• _Kutipan teks_
KW 118: Perang Yarmuk (اليرموك)



 (Bagian ke-118 dari seri tulisan Khalid bin Walid)
Perkelahian satu lawan satu

Abu Ubaidah mendengarkan laporan Khalid, lalu berkata, “Sebetulnya Mahan pandai dalam bidang hukum dan hikmah. Tetapi dipengaruhi oleh syaitan. Apa janji yang kalian sepakati dengan dia?.”
Khalid menjawab, “Kita akan segera bertempur dengan mereka, sambil menunggu Allah memberi pertolongan pada kaum yang Allah kehendaki.”

Abu Ubaidah mengumpulkan pasukan Muslimiin untuk memuji dan menyanjung Allah, dan menjelaskan perjuangan nabi SAW. Lalu menjelaskan bahwa besok lusa akan berperang melawan pasukan Romawi. Mereka diperintah agar bersiap-siap. Khusus kepada pasukan berkuda, Abu Ubaidah perintah agar bersemangat dan tabah dalam berperang.
Khalid mengumpulkan Jaisyuz-Zachfi (pasukan pengobrak-abrik) yang terdiri dari 4.000 pasukan berkuda. Dia berpesan pada mereka, “Ketahuilah bahwa orang-orang kafir yang pasukan mereka berkali-kali kalian kalahkan di mana-mana itu, kini telah mengumpulkan pasukan yang sangat banyak. Saya telah memasuki pertengengahan pasukan mereka yang jumlahnya banyak sekali, bagaikan lautan semut. Kaum yang persenjataannya lengkap itu tak punya perasaan, dan tak mempunyai Tuhan yang akan menolong mereka. Mungkin besok lusa kita akan bertempur dengan mereka. Kalian yang telah terbukti sebagai pasukan pengobrak-abrik ini besok akan berbuat apa?.”

• _Data yang diberikan_
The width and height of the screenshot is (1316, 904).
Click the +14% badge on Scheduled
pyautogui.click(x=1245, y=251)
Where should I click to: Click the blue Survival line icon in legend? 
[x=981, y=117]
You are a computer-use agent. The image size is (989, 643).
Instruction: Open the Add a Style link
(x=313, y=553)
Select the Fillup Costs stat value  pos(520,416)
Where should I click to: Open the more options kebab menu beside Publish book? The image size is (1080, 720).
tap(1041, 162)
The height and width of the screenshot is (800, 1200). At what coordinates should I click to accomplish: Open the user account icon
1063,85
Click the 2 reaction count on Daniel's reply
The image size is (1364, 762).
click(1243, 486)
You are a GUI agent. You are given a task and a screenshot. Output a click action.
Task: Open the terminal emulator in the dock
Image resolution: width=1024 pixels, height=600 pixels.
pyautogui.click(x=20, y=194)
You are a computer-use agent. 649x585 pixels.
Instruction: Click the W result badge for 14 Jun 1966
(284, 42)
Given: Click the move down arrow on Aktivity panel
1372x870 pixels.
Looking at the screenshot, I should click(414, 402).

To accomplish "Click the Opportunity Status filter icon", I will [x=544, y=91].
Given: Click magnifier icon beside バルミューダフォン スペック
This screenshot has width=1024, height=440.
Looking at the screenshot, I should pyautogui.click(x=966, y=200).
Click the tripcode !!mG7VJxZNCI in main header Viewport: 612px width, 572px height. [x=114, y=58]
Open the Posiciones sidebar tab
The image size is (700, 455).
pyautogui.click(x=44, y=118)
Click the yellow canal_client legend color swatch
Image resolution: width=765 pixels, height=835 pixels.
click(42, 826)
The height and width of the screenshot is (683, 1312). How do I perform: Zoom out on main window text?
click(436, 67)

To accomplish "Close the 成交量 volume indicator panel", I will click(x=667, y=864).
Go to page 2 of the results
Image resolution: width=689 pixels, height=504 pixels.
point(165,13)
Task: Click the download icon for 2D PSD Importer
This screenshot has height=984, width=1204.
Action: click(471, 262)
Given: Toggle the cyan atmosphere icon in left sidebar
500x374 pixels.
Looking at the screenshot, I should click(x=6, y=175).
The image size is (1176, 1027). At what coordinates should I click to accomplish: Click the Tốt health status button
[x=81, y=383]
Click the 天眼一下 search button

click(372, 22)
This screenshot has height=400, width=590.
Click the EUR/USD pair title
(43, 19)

• _Tugas_
Menurut kutipan tentang Perang Yarmuk, berapa jumlah pasukan berkuda dalam Jaisyuz-Zachfi yang dikumpulkan Khalid? Item-item tersebut tidak berperan dalam tugas ini.

• _Hasil_
4.000 pasukan berkuda.